■ Selected extract
■ ■ ■ ■ ■ ■ ■
I don't have a grant for my current rotifer experiments. The professor who pays for my Graduate Student Research stipend pays for minor research expenses out of the same grant. Even so, I am not lacking in equipment. In my lab space I have 5 (soon to be six) microscopes of various descriptions, a several thousand dollar refrigerated incubator, a refrigerator, an 8-channel multipipettor and a panoply of smaller bits. I have my own wireless network, desks, chairs, office supplies and so-forth. In all, probably $15K worth of equipment, almost all of it borrowed, traded, scrounged, temporarily absconded with or pulled out of the trash.
The incubator is a perfect example. The temperature in the room varied too much for my rotifers. So I decided I needed an incubator. I went to the incredibly helpful people in my department's instructional support office and asked if they had an incubator they weren't using. They did, but they weren't sure it worked. We pulled it out and I cleaned it up and got it working, so they lent it to me. But there was a problem. This incubator would heat up if the room got cold, but it didn't cool when the room got too hot. I could set a lower bound, but not an upper bound, and I need both. I went wandering the various labs I have access to, and observed that the MVZ molecular genetics lab had a big fancy refrigerated incubator with all the bells and whistles, and it had a piece of paper taped to it that said "always keep at 37C."
I guessed that in order to stay at 37C, it didn't need the refrigeration function. So I talked the super helpful lab manager into letting me temporarily trade the incubator I had borrowed from instructional support for the fancy refrigerated one.
My latest quest is to borrow a compound microscope with digital camera attachment, so I can take known magnification pictures of, and thereby measure, rotifer eggs. It took several days and emailing various friends within the department, but I now know where there is an unused microscope with camera fitting, and I'm working on getting permission to borrow it. I've already borrowed a camera that will work with it.
The thing that is amazing to me, once I stop patting myself on the back for my scrounging prowess, is how much scroungable stuff there is around here. Chairs and desks get thrown away because the professor who used them moved to another university. There are cabinets full of rarely used microscopes everywhere. People have 40 years of equipment piled in their labs and are eager to see it put to use.
When my rotifer experiments are done, I'm going to have an awful lot of borrowed stuff to give back. I hope I remember where I got everything.
■ ■ ■ ■ ■ ■ ■
Collected data entries:
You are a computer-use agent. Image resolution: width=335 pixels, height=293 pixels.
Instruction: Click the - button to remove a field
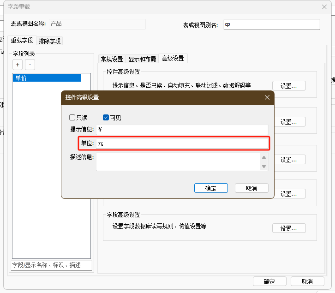point(30,65)
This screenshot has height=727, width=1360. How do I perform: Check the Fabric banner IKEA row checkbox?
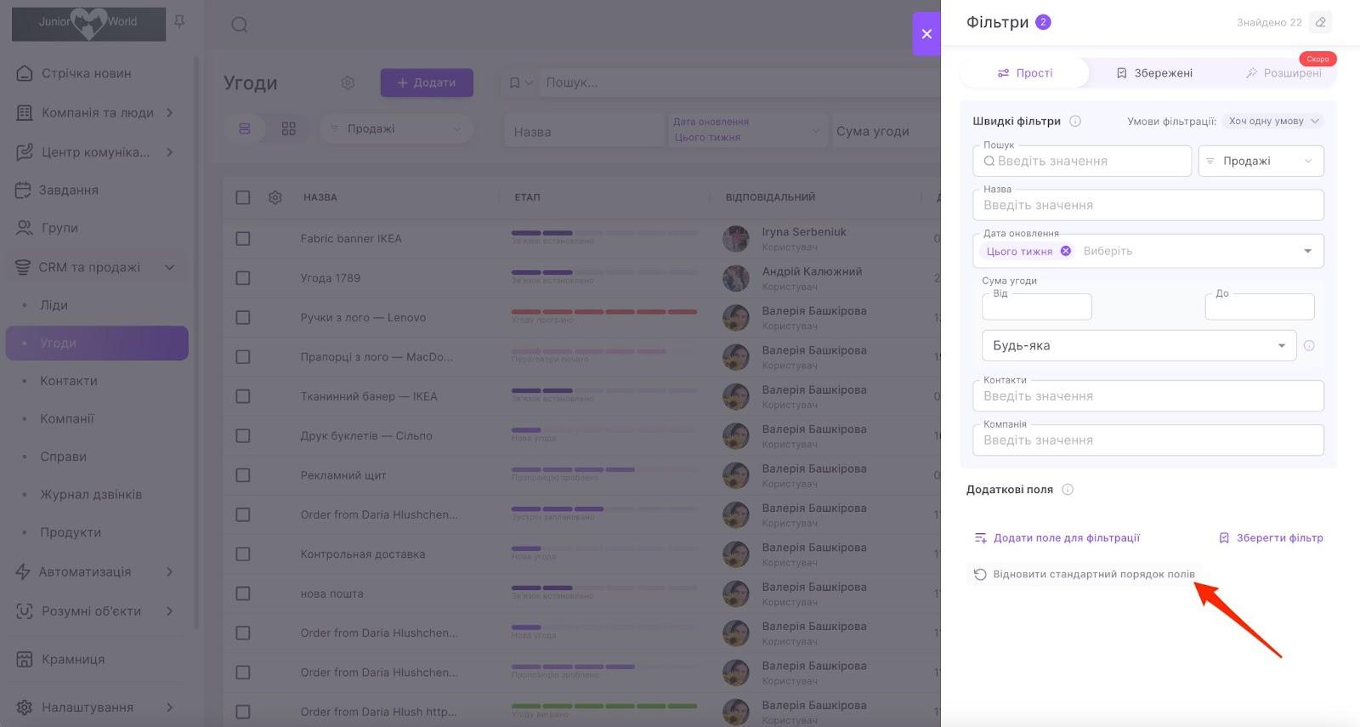(243, 239)
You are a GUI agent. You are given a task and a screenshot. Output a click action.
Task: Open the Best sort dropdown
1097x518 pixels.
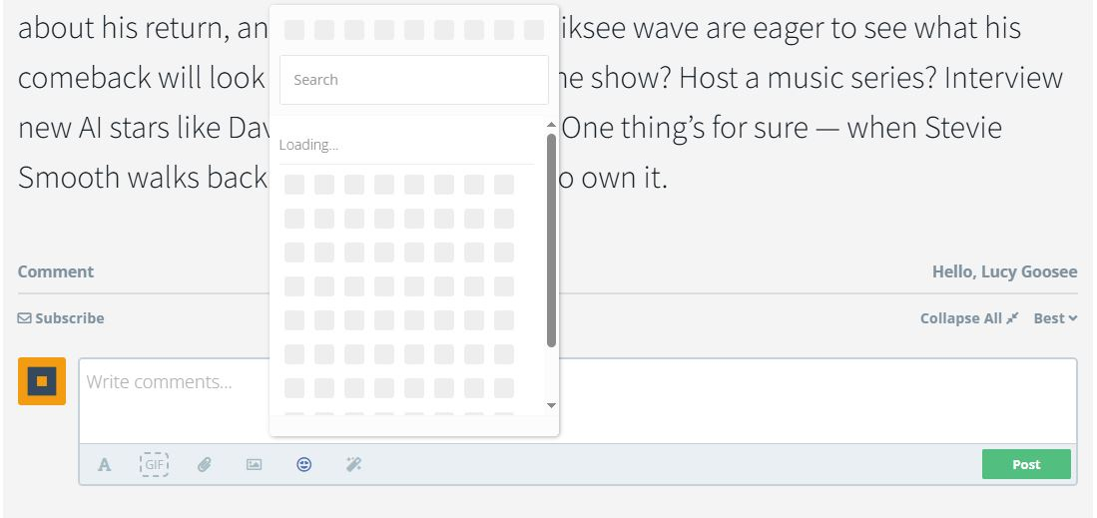(1055, 318)
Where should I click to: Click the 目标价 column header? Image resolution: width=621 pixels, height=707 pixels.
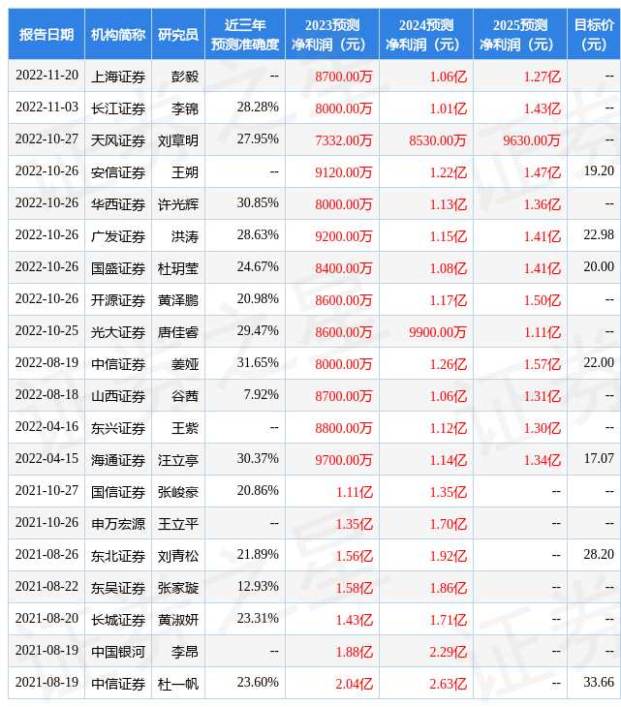(594, 35)
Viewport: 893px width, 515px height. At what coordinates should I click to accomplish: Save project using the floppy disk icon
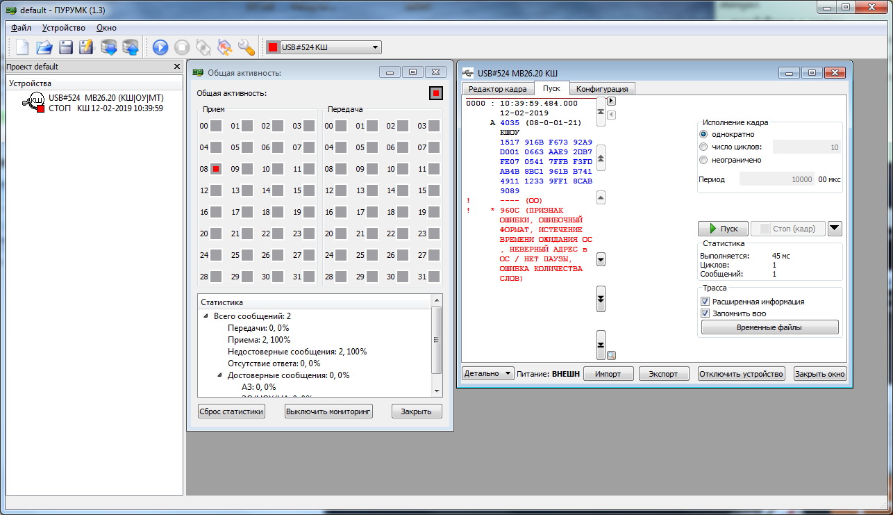coord(65,47)
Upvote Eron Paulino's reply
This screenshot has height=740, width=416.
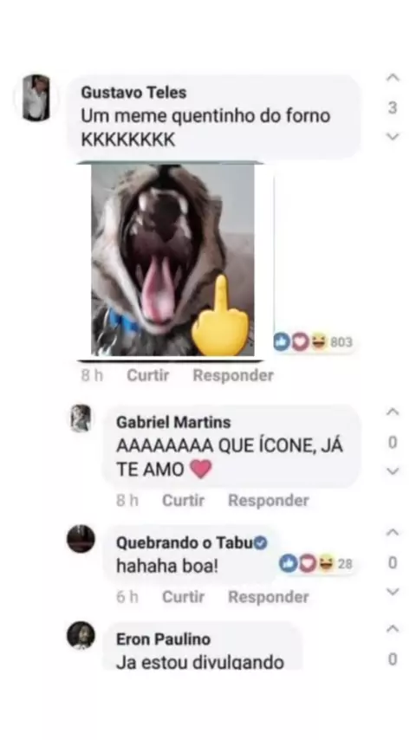click(393, 629)
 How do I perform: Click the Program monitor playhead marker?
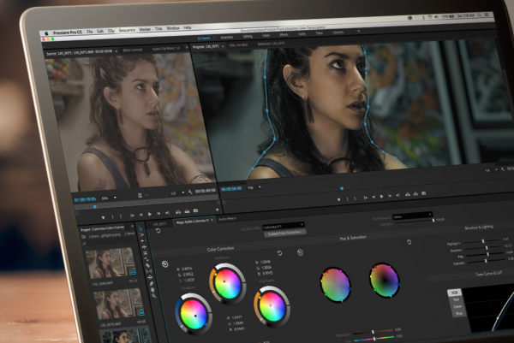click(341, 186)
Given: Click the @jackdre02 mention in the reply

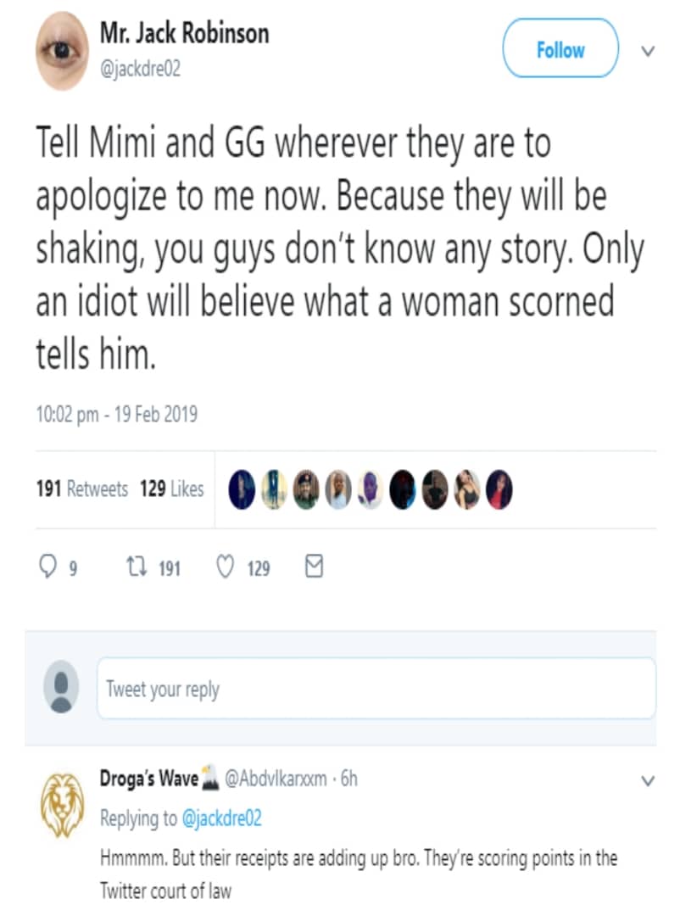Looking at the screenshot, I should 222,818.
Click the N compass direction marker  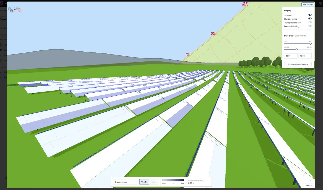click(20, 10)
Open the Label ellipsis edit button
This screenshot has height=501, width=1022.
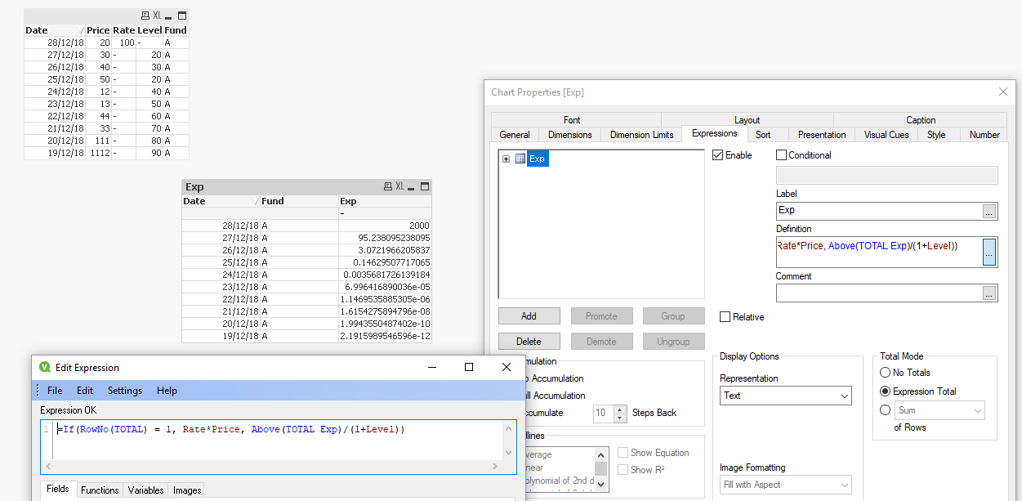pyautogui.click(x=989, y=211)
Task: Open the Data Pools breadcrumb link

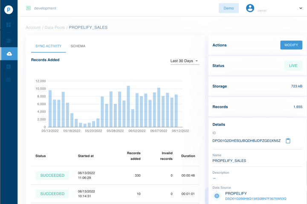Action: pos(55,28)
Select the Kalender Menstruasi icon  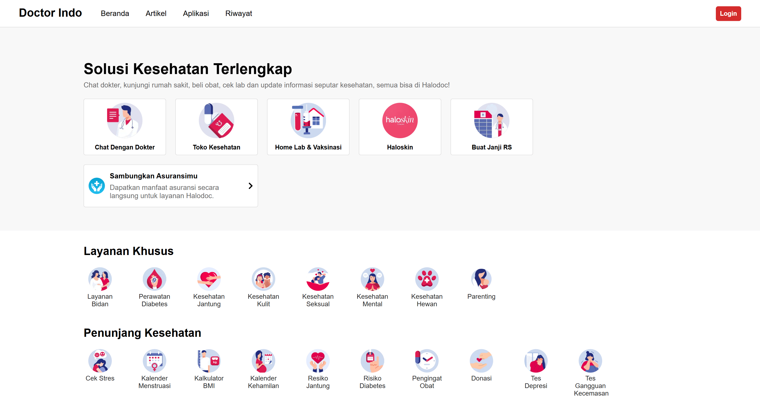[154, 361]
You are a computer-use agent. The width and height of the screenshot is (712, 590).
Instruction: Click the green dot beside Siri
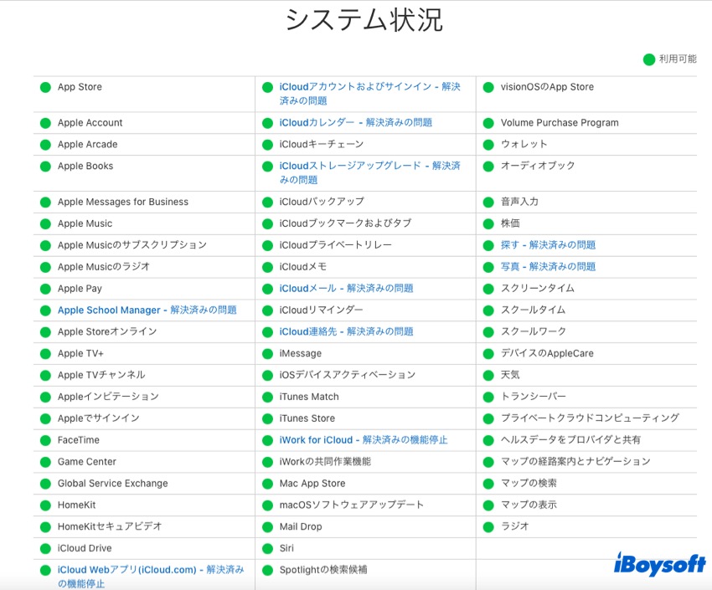tap(267, 549)
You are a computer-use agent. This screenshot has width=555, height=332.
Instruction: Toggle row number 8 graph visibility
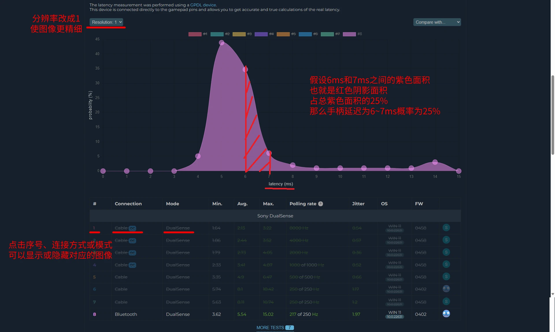pos(95,314)
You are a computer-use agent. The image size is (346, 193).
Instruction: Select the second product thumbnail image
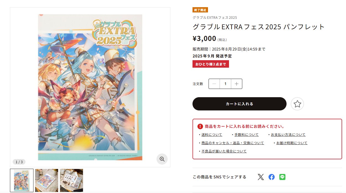click(x=46, y=180)
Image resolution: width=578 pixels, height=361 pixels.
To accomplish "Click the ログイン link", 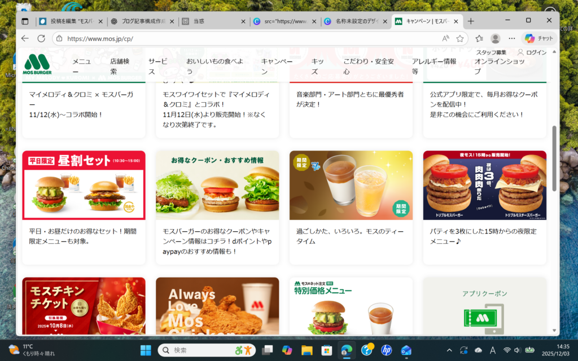I will pyautogui.click(x=532, y=52).
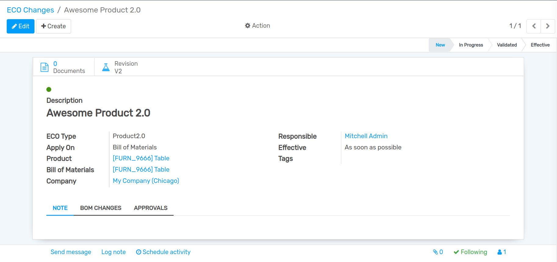Toggle the Following checkmark
This screenshot has height=262, width=557.
470,252

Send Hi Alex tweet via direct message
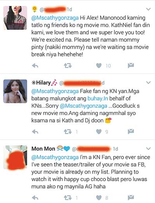click(x=131, y=66)
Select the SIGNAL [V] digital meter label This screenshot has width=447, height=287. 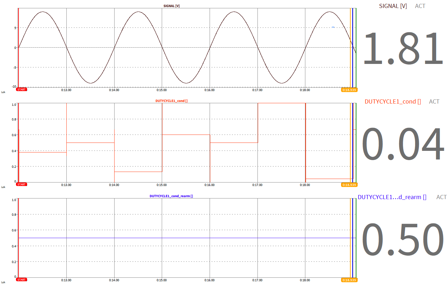[393, 6]
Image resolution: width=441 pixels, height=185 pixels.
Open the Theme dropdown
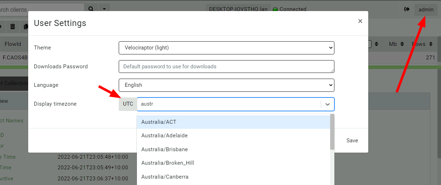[226, 48]
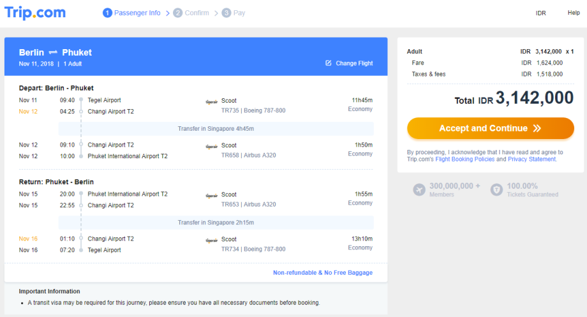The width and height of the screenshot is (587, 317).
Task: Open the IDR currency selector
Action: click(x=540, y=13)
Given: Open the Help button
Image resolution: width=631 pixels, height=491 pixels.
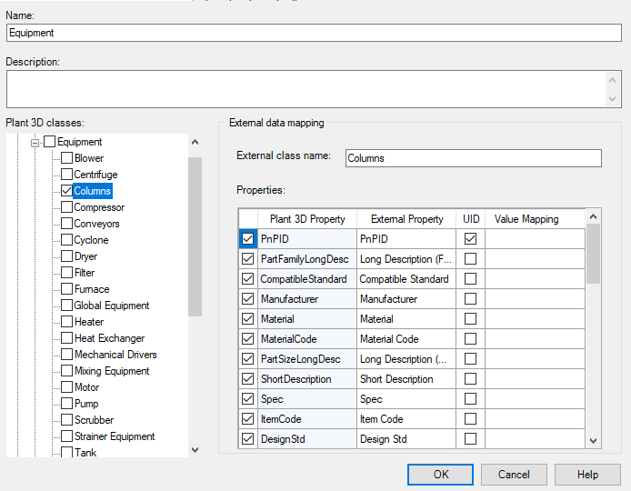Looking at the screenshot, I should 587,474.
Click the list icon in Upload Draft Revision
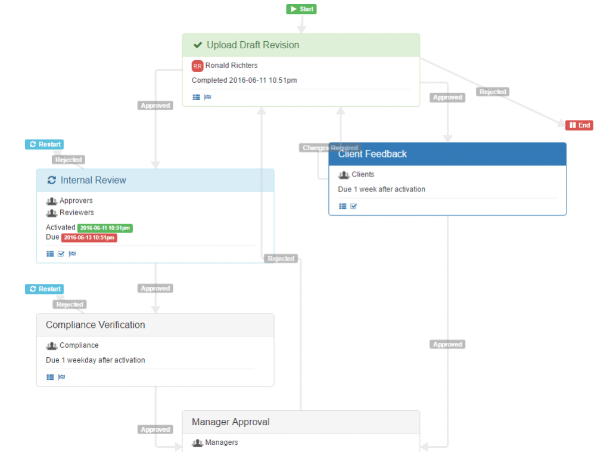The height and width of the screenshot is (452, 610). 196,97
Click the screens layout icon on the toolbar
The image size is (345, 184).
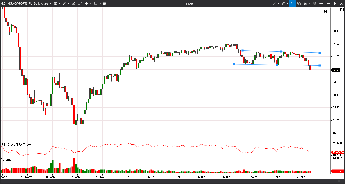[96, 3]
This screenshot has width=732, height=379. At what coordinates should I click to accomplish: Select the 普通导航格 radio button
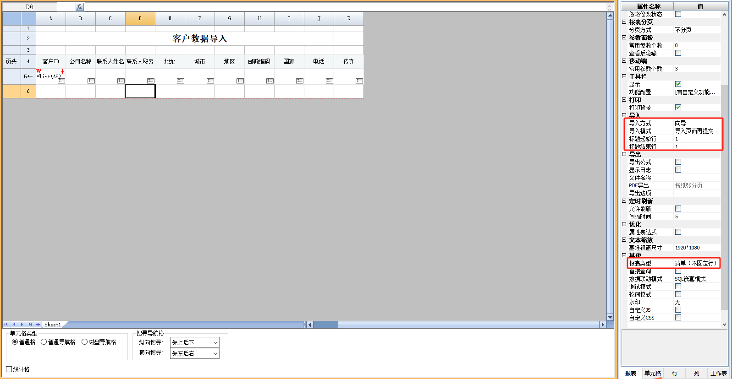click(x=44, y=342)
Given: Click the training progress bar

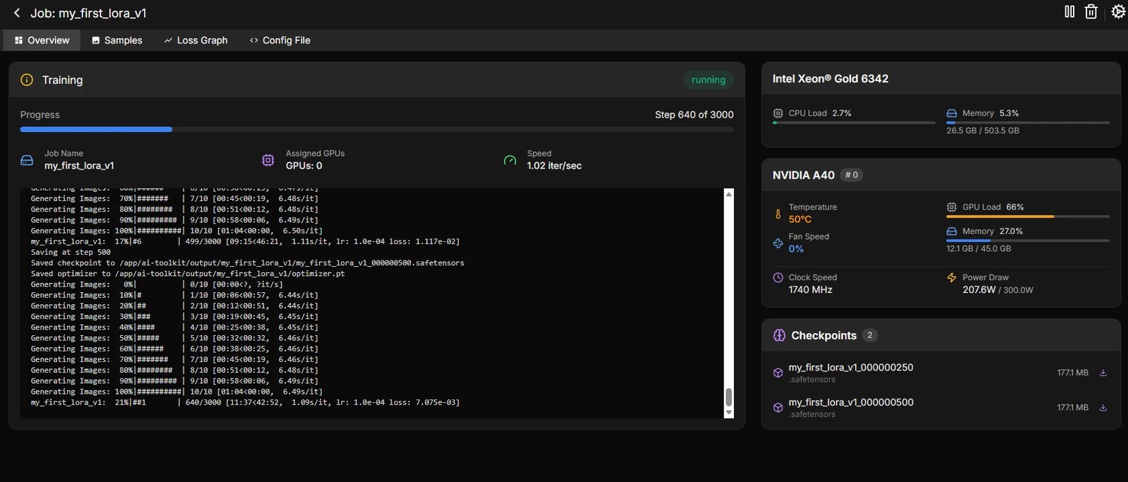Looking at the screenshot, I should [376, 129].
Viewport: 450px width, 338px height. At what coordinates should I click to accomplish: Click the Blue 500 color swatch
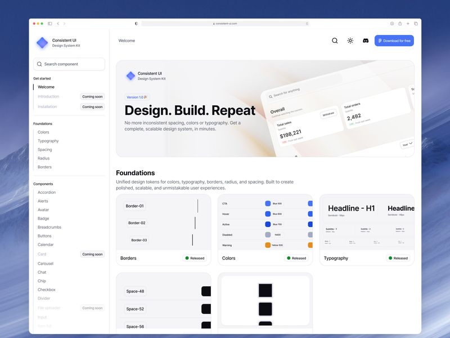(268, 204)
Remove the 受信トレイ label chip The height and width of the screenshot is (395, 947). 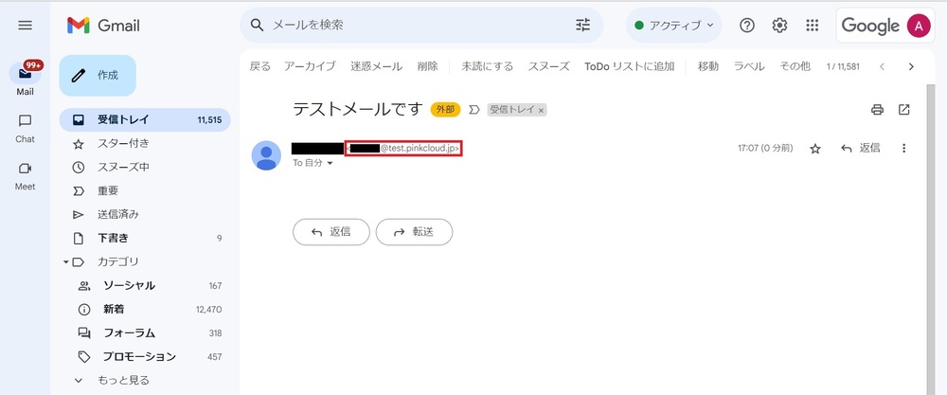(541, 111)
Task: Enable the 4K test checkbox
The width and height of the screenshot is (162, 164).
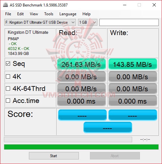Action: (x=8, y=77)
■ ■ ■ ■ ■ ■ ■
■ What the task asks
Answer these questions about the rotifer lab text.
1. About how much is the equipment in the writer's lab space worth in all?
2. What did the note taped to the MVZ molecular genetics lab's incubator say?
3. What does the writer plan to measure using a compound microscope with a camera?

■ Reply
1. Probably $15K.
2. "always keep at 37C."
3. Rotifer eggs.